Software tools developed in the LSP


The Integrated Network and Dynamical Reasoning Assembler (INDRA) generates executable models of cell signaling pathway dynamics by using state-of-the-art Natural Language Processing systems to directly parse natural language. It can augment the models with structured information pulled from curated pathway databases. INDRA is developed under the DARPA Big Mechanism program.

GR Metrics

Recently we published alternative small molecule drug-response metrics that enable accurate response comparisons across cell lines and conditions with differing growth rates. To facilitate broad adoption of this new metric, we have also released software libraries for R, Python and MATLAB to calculate these new Growth-induced response (GR) metrics from endpoint dose-response data. Notably, our R code has been accepted for incorporation into Bioconductor.
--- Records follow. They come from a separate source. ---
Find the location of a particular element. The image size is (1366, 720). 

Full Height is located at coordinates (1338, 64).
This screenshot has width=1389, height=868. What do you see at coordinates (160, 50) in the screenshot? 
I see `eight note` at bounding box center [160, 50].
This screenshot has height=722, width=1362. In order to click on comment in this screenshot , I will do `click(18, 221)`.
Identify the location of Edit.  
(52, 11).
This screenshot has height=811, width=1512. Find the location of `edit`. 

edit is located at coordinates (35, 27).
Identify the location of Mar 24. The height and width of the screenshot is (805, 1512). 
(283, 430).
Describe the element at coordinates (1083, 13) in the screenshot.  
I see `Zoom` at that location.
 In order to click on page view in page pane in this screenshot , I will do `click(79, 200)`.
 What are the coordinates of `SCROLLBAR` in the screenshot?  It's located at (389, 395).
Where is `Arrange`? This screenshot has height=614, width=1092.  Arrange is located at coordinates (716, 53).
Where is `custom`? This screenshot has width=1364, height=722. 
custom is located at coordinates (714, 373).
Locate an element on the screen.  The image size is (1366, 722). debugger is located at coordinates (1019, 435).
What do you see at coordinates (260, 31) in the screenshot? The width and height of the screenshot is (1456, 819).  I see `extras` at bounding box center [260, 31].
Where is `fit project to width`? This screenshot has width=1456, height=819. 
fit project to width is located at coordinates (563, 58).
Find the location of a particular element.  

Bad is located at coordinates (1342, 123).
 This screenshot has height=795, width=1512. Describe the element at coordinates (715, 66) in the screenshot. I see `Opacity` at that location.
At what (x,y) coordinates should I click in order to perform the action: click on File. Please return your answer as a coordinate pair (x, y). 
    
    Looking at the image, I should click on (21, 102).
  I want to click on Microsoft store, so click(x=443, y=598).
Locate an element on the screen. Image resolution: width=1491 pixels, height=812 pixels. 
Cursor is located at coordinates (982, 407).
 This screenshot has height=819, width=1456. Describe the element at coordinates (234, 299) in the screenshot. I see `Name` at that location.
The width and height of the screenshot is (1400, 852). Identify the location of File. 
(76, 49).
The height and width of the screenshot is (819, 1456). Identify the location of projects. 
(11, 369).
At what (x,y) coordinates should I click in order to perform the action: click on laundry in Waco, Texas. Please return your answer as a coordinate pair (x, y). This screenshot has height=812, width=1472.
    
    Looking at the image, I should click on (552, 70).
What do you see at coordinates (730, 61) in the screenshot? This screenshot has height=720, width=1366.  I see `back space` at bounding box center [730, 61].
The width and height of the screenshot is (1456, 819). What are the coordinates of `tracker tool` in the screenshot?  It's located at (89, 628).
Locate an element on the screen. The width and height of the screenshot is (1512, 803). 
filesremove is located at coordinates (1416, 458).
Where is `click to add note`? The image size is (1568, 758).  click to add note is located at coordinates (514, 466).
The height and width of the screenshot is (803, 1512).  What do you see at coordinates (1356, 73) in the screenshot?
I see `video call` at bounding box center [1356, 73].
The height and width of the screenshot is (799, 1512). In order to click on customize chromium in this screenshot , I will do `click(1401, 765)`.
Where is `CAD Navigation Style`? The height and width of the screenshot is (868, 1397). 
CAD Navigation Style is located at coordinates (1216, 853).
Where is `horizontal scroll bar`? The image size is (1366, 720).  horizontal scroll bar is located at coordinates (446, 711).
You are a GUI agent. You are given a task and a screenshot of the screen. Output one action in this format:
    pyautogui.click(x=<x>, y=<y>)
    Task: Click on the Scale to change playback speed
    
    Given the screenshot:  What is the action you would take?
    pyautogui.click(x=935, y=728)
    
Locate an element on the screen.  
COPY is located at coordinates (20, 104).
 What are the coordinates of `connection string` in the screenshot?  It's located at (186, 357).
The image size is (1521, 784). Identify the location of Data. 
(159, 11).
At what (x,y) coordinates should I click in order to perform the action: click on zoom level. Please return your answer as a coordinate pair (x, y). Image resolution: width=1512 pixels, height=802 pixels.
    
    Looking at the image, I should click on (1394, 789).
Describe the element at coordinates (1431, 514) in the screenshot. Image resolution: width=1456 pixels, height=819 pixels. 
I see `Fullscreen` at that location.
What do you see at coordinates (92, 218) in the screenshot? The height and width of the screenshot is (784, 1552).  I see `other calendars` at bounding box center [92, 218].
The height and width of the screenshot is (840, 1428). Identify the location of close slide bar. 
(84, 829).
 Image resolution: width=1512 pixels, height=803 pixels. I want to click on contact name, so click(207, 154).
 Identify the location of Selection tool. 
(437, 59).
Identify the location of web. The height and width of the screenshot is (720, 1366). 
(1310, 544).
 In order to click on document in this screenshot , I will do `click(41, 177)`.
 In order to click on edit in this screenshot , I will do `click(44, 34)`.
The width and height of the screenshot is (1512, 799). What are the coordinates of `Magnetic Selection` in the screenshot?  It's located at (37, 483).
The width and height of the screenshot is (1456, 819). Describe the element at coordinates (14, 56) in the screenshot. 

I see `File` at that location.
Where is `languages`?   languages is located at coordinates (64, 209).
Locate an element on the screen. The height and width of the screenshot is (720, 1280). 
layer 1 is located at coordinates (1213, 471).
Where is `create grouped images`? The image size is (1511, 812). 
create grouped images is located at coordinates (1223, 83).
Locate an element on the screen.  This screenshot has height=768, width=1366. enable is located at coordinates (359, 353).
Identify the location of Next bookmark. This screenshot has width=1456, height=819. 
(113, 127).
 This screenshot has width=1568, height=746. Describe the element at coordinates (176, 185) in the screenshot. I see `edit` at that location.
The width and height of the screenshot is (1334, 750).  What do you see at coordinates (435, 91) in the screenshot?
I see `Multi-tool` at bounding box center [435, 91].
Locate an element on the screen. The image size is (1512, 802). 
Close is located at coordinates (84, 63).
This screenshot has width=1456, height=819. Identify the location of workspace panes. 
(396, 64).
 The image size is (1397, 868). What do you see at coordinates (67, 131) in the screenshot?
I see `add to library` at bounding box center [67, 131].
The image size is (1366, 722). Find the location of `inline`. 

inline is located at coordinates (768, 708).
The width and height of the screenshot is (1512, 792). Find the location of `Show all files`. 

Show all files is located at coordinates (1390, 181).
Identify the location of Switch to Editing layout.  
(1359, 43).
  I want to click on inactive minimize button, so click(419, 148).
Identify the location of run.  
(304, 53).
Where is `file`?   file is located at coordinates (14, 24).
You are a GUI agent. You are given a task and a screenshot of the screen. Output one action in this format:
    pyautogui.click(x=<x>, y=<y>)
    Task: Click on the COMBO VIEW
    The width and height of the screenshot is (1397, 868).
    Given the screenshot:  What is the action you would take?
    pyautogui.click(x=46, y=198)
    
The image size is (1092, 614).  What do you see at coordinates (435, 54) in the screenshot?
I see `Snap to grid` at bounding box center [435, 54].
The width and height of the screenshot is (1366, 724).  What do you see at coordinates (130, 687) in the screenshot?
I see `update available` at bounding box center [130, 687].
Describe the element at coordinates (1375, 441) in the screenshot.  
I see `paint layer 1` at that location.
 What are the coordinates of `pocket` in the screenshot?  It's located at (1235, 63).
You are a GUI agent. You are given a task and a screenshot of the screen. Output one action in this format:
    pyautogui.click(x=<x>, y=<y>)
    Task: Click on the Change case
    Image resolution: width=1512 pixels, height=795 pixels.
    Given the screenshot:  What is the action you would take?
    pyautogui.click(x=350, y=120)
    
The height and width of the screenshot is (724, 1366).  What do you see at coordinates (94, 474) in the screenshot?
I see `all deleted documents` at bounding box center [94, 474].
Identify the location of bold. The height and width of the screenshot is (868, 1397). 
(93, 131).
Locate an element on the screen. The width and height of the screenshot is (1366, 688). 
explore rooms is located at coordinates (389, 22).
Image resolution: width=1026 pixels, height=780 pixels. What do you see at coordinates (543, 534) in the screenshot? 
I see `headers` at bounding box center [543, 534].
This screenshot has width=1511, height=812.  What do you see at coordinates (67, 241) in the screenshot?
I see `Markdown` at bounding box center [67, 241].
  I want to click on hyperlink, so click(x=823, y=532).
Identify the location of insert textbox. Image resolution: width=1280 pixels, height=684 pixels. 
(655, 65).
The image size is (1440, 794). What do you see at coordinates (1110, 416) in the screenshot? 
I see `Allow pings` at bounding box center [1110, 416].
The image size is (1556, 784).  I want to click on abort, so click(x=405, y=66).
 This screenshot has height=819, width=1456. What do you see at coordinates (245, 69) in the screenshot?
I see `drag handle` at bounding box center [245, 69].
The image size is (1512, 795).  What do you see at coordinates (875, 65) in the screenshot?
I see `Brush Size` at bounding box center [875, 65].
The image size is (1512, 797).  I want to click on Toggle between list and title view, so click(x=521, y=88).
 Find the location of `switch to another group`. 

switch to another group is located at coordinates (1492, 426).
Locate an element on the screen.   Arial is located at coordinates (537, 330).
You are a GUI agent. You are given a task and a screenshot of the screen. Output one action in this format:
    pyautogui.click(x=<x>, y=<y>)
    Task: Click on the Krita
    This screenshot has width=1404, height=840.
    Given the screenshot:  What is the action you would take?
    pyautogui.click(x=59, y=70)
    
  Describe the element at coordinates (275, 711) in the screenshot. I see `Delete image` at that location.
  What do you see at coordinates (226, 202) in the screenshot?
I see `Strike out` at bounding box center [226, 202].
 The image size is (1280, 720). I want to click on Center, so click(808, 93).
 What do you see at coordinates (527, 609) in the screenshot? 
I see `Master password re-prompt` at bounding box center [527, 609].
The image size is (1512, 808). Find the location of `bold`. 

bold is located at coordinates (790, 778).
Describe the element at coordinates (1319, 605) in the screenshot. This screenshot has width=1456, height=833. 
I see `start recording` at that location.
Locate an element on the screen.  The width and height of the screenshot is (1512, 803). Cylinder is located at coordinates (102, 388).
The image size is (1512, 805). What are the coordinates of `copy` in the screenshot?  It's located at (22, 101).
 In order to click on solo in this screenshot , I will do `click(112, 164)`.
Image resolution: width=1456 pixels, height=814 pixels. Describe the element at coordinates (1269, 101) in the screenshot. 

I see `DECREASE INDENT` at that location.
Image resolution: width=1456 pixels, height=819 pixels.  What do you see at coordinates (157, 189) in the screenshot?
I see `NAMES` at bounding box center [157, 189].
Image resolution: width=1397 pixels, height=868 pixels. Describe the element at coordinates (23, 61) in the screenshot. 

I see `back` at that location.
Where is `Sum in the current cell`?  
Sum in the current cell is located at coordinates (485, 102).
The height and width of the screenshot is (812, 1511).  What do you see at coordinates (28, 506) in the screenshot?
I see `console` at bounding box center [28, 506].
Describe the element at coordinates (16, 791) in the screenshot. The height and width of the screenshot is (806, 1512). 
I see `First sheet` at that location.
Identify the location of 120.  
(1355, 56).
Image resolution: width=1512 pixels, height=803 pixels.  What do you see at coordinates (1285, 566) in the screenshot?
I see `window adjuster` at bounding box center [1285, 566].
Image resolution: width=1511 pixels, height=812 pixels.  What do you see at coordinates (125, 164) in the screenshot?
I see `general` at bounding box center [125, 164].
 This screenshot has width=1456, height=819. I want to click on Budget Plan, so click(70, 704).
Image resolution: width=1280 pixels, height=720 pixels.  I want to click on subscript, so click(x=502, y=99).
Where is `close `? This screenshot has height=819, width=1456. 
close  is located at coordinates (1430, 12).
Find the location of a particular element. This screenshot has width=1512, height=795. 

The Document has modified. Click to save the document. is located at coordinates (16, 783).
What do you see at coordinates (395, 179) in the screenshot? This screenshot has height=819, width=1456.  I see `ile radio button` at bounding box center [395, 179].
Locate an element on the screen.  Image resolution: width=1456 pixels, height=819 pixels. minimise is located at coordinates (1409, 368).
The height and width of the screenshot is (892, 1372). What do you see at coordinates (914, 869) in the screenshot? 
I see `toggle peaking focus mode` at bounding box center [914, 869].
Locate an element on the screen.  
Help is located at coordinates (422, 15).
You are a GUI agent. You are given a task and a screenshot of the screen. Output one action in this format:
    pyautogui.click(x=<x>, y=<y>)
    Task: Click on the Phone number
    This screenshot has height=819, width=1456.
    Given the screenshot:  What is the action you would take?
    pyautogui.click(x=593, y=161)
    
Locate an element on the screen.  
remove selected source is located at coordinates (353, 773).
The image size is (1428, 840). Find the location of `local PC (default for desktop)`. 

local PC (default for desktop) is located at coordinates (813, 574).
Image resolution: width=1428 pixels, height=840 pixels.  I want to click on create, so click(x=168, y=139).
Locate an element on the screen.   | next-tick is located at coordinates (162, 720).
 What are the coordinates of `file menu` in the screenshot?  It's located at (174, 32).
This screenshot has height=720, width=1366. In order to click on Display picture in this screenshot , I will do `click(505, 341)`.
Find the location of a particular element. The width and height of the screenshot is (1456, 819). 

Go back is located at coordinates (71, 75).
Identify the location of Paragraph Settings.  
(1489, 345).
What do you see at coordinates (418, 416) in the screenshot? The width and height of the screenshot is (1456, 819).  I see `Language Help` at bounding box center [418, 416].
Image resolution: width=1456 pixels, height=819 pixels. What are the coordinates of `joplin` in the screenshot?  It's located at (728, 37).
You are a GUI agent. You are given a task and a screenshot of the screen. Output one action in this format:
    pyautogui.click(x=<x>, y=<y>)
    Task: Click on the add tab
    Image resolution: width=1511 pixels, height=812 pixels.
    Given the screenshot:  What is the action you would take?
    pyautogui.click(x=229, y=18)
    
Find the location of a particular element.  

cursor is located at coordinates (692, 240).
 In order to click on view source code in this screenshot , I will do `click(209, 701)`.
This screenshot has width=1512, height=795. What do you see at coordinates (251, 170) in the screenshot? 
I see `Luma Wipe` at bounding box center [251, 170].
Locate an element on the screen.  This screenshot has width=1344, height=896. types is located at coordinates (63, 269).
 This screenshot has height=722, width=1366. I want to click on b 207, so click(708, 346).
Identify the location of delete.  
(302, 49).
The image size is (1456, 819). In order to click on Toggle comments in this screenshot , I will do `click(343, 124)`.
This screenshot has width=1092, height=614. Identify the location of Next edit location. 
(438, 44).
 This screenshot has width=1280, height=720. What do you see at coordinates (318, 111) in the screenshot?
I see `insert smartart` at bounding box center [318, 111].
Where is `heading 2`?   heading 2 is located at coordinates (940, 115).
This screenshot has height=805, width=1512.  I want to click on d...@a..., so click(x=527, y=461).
A Python framework for Systems Biology modeling. PySB is a framework for building mathematical models of biochemical systems as Python programs. It abstracts the complex process of creating equations describing interactions among multiple proteins or other biomolecules into a simple and intuitive domain specific programming language.


An MCMC-based sampler of dynamic model parameters in which the landscape is treated in a Bayesian fashion.  The sampler requires specification of a parameter prior landscape, and experimental data (real or synthetic) for the fitting process.  BayesSB is maintained in Python but there is an legacy version in MATLAB.


A software tool for managing, transforming, visualizing, and modeling data, in particular the high-throughput data encountered in Systems Biology. Version 1 is currently implemented as a MATLAB toolbox, and version 2 is under development in Python.


Semantically Typed Data Cube (SDCube) is a data model, software library, and file format built on top of HDF5 and XML for storing structured numerical data produced by multi-factorial biology experiments.  An SDCube consists of an HDF5 file with groups and datasets created according to the modular, hierarchical SDCube data model, as well as an accompanying XML file containing metadata such as Minimum Information annotations and a description of the experimental factors. This concept was originally developed as part of the ImageRail software project, but will be incorporated into DataRail 2.0 and other tools as a core technology of LSP.


A flexible pipeline to model protein signalling networks trained to data using various logic formalisms. CellNOpt is used for creating logic-based models of signal transduction networks using different logic formalisms (Boolean, Fuzzy, or differential equations). CellNOpt uses information on signaling pathways encoded as a Prior Knowledge Network, and trains it against high-throughput biochemical data to create cell-specific models.